▶ _What is needed_:
Quote the lines exactly, starting with the line that contains "Click the highlighted 밀워키 1.23 odds cell" and continuing to the last line, with both of those lines included. Leave the pictures out of your answer.

___ Provided data ___

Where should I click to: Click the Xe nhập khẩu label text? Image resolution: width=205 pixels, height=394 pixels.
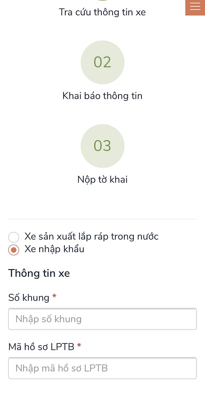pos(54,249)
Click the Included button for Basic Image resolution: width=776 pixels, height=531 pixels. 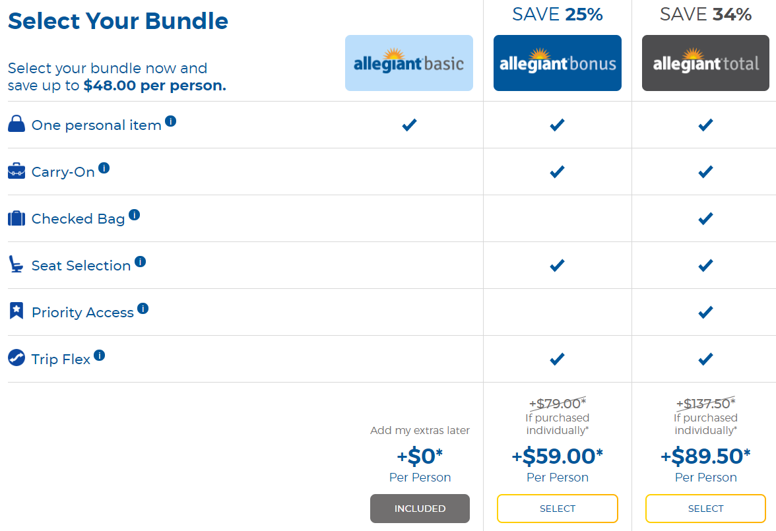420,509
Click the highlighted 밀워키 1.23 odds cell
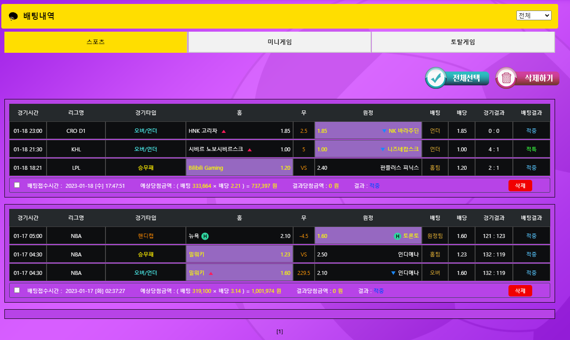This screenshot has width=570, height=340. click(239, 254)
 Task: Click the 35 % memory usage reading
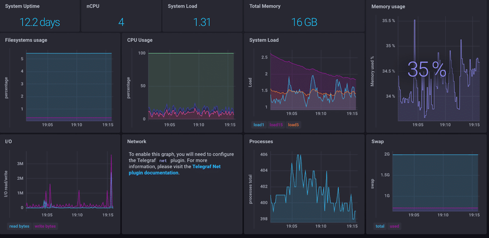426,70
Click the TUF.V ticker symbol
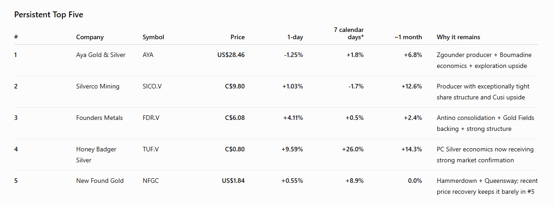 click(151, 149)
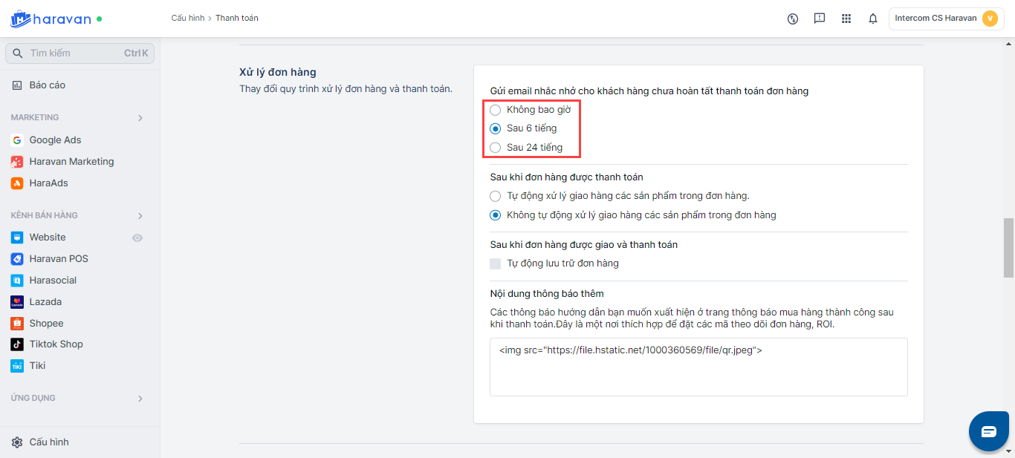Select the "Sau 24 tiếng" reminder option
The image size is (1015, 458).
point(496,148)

___

▶ _Right answer_:
Click the highlighted 밀워키 1.23 odds cell
This screenshot has width=570, height=340. click(239, 254)
 Task: Click the 35 % memory usage reading
426,70
Click the TUF.V ticker symbol
 click(151, 149)
Select the "Sau 24 tiếng" reminder option
The image size is (1015, 458).
point(496,148)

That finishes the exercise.